Bladeless LASIK versus using a Blade, How do I know what is best?

If you are a patient that is considering having the LASIK procedure, you will want to know what the difference is between creating the corneal flap for LASIK with a microkeratome blade versus using a laser to create the flap.  How do you make the best choice?   A Microkeratome is an instrument that uses a blade to create the flap for your LASIK procedure.  For many years it was the only choice for patients who wanted to have the LASIK procedure.  In 2001 the FDA approved the Intralase laser to create the corneal flap.  Dr. Holzman was one of the first surgeons in the Washington DC Metropolitan area to start using the Intralase laser to create the flap.  Dr. Holzman has not looked back to using the Microkeratome since.  Dr. Holzman is a prudent believer and proponent of staying on top of new technologies.  Throughout his career he has embraced all of the new technologies for laser vision correction early on.  LADAR vision, LTK, CK, Intacs, Custom Wavefront lasers, EX 500 and the IFS laser. Technology is ever evolving and it is important to know what is out there and what will best suite the needs of your patient to help them achieve their best corrected vision.  Read the article below from  This article explains the benefits of all-laser LASIK very clearly.  

Bladeless LASIK: Creating a
LASIK Flap With Precision

By Marilyn Haddrill, with contributions and reviews by
Vance Thompson, MD, and Brian S. Boxer Wachler, MD

In bladeless or all-laser LASIK for corrective eye surgery, lasers have replaced mechanical cutting tools (microkeratome) associated with conventional LASIK.

Instead, bladeless LASIK uses two different kinds of lasers:

  • Femtosecond laser. This laser directs laser energy precisely to create a thin, hinged flap, which then is lifted temporarily from the eye’s surface or cornea.
  • Excimer laser. Energy from this type of laser is applied to the newly exposed eye surface, where tissue is removed in a precise pattern to alter the cornea’s shape.

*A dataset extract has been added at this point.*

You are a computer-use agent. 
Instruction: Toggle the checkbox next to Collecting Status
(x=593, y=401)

In all LASIK procedures, including bladeless forms, the flap then is put back in place to serve as a natural “bandage” for better comfort and healing.

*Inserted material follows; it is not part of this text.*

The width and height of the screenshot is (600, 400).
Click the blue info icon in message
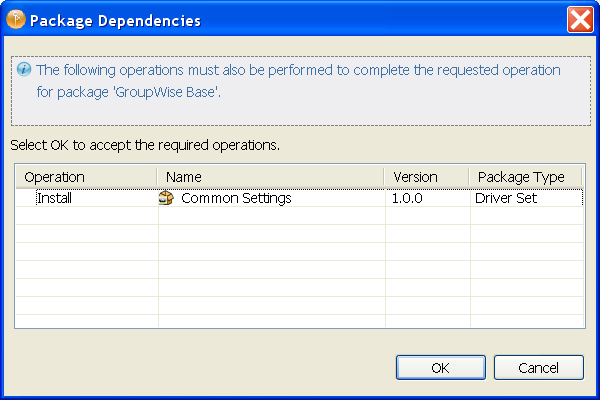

Once an eye is reshaped by LASIK, it should have an improved ability to focus light rays onto the retina for significantly sharper vision.

Both microkeratome-based and bladeless LASIK generally have good outcomes with few complications, as reported in clinical trials leading to FDA approvals of both types of systems.

Types of Bladeless LASIK, Beginning With IntraLase

The first femtosecond laser approved for bladeless LASIK in the United States was the IntraLase laser, which gained FDA approval in 2001. IntraLase Inc. later introduced several new models of this laser with advanced features.

Advanced Medical Optics (now Abbott Medical Optics) in 2007 acquired IntraLase, which was incorporated into the company’s CustomVue excimer laser platform. This new, integrated system is marketed now as iLASIK.

The IntraLase femtosecond laser also can be used in combination with any other approved excimer laser for bladeless LASIK procedures.

Considering Complications: Blade Versus Bladeless

While LASIK complications are relatively rare, sometimes they are associated with the oscillating blade used with traditional microkeratomes. Metal blades might create uneven flap edges, resulting in abnormal corneal surfaces and vision defects such as irregular astigmatism.  Metal blades also have been associated with incomplete or improperly formed “buttonhole” flaps that can cause vision-threatening scars. Many eye surgeons report these types of complications are far less likely with laser-created flaps.

As an alternative to microkeratomes, bladeless LASIK creates flaps through infrared laser energy that inserts a precise pattern of tiny, overlapping spaces just below the corneal surface.

The femtosecond laser used in bladeless LASIK procedures operates at extremely high speeds (pulses of one quadrillionth of a second), allowing tissue to be targeted and divided at a molecular level without heat or impact to surrounding tissue.

Some study results show that bladeless LASIK results in significantly fewer overall LASIK complications. The tradeoff for extra safety with the use of bladeless LASIK is higher cost.